++++ TEXT SEGMENT ++++

In good years, Ethiopia's southern flatlands are the African nation's breadbasket. This is not a good year. In the small, bone-dry village of Hawzen, several Ethiopian children sit with bloated bellies, staring into space. In nearby Dir Kiltu, 90 miles south of Addis Ababa, a rainwater collection pond is dry and cracked. An old man gulps his first glass of water in two days. Nearby, a teenage girl limps along on pencil-thin legs.
One million people died during Ethiopia's famine of 1984-85, and Congressman Frank Wolf saw some of that horror during a one-week visit. "What I saw—and experienced—changed me forever," the 12-term Virginia Republican said. "I never thought I would see something like that again. I have—last week."

++++ SOURCE EXCERPT ++++

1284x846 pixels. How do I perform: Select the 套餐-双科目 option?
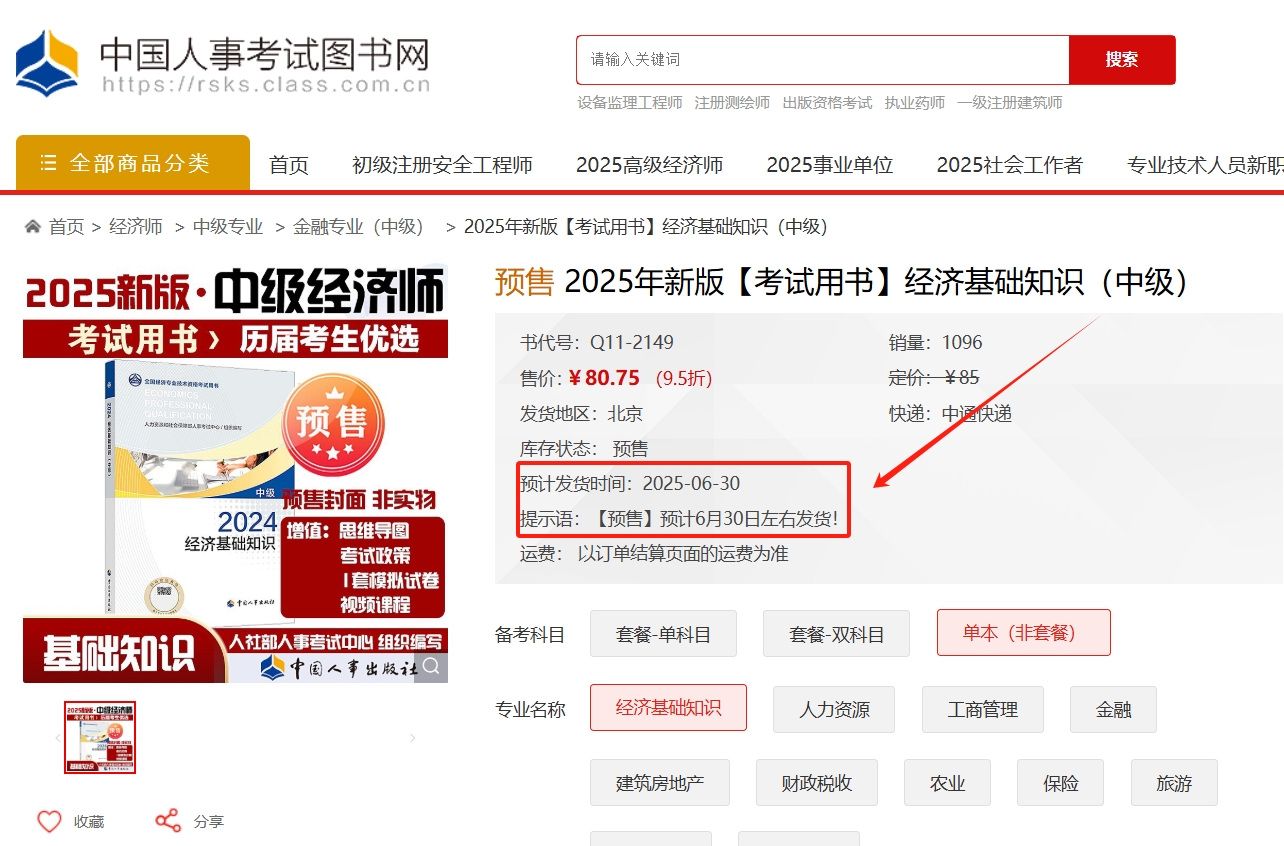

++++

DIRECTIONS: Carry on the account of drought and famine in Ethiopia, starting after its final sentence.

EXPECTED OUTPUT:
Wolf spoke those words in January after returning from Ethiopia and Eritrea, its small neighbor in the horn of Africa. Wolf cannot believe the nightmare is repeating itself—this time on an even bigger scale—but his eyes confirmed it. Worse, he says, the international community, distracted by the Iraq War and other issues, seems less inclined to help.
Wolf told Christianity Today, "Ethiopia is on the brink of a crisis of biblical proportions."
Border war and drought
Short rainfalls last year, poor government planning, the effects of a two-and-a-half-year border war with Eritrea (which split from Ethiopia in 1993), and donor fatigue have worsened the current crisis. About 11.3 million of Ethiopia's of 69 million people face severe malnutrition or starvation. The total could reach 14 million by July.
Two decades ago, 8 million people were at risk in a population of 45 million, but massive world sympathy averted an even greater catastrophe.
Ethiopia has recently received 850,000 tons of food aid, including 289,000 tons from the United States Agency for International Development (USAID). But the United Nations World Food Program says existing supplies could run out by June.
Relief experts say the country needs more than 600,000 additional metric tons of cereals, blended foods, and vegetable oil.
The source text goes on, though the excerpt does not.